*EXERCISE DIRECTIONS:*
Update the lines from the one that has "The image size is (1280, 553)." through the one that has "In order to click" by replacing "coordinates" with "pixel position" and leaving everything else unchanged. Return only those lines.

*EXTRACTED RECORDS:*
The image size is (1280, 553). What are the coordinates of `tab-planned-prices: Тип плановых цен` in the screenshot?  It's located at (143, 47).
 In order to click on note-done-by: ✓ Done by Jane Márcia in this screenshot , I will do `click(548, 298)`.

...

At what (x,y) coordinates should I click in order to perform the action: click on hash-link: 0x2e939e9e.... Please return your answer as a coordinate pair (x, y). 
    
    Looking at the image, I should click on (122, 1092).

---

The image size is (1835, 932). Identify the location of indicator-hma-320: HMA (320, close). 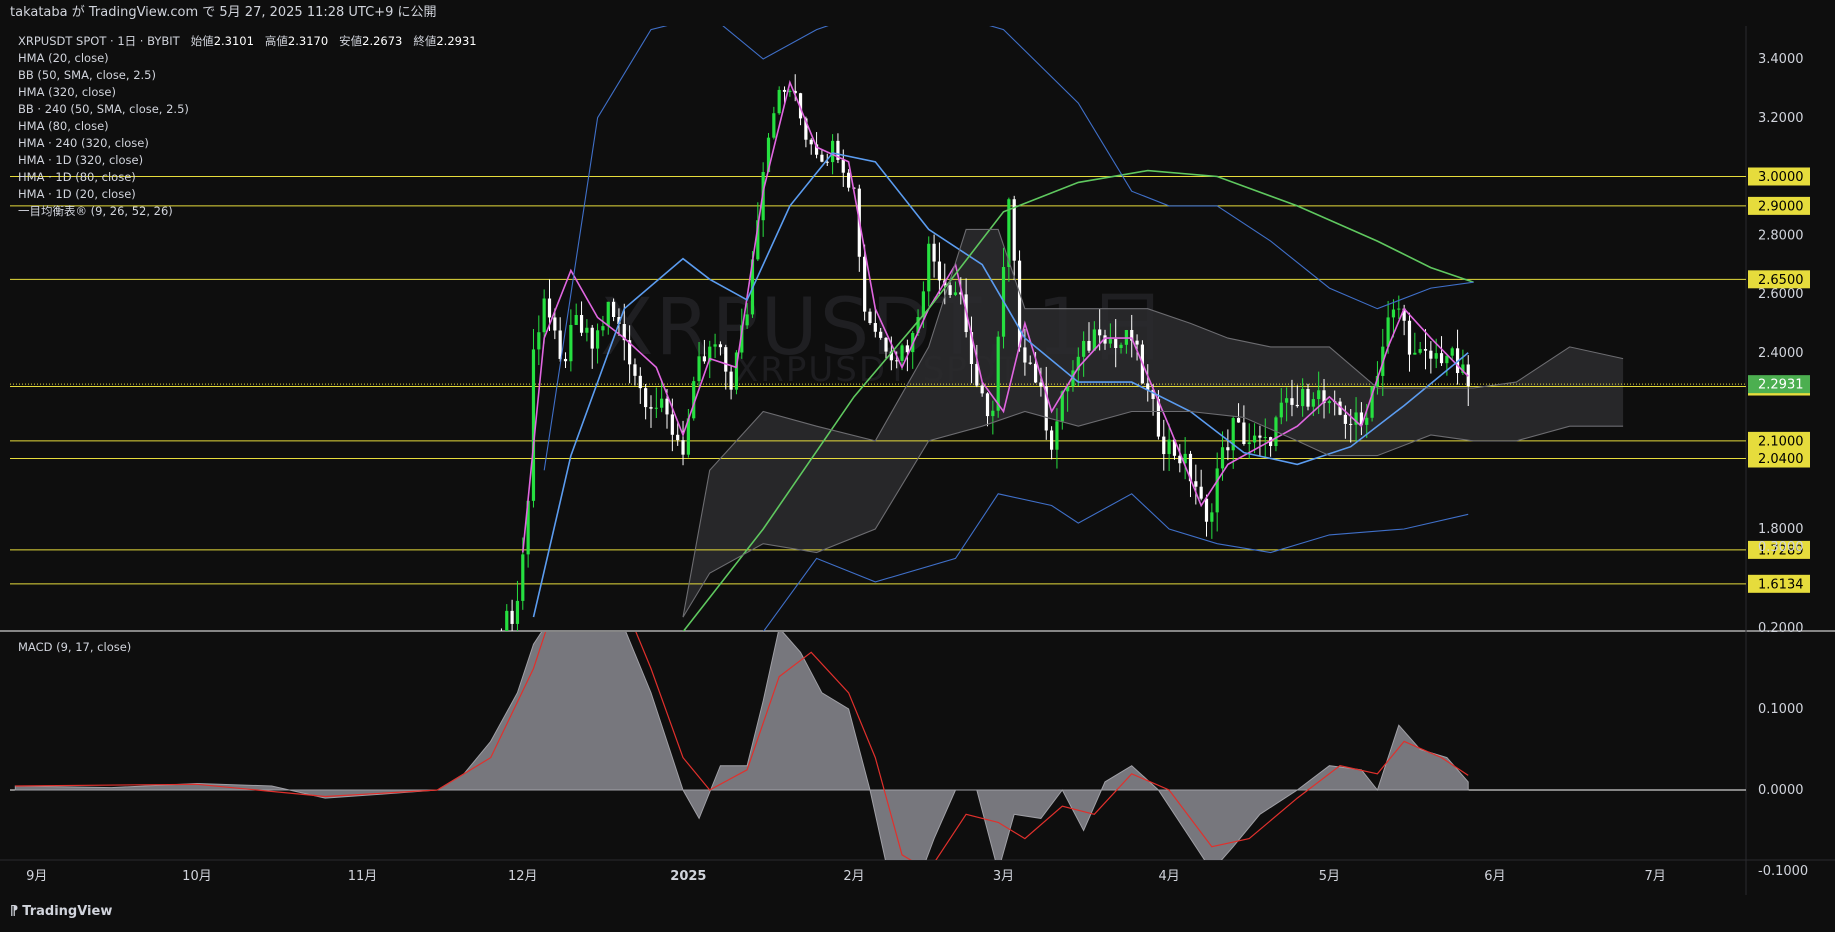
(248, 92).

*COMPLETED TASK:*
The image size is (1280, 553). What are the pixel position of `tab-planned-prices: Тип плановых цен` in the screenshot?  It's located at (143, 47).
 In order to click on note-done-by: ✓ Done by Jane Márcia in this screenshot , I will do `click(548, 298)`.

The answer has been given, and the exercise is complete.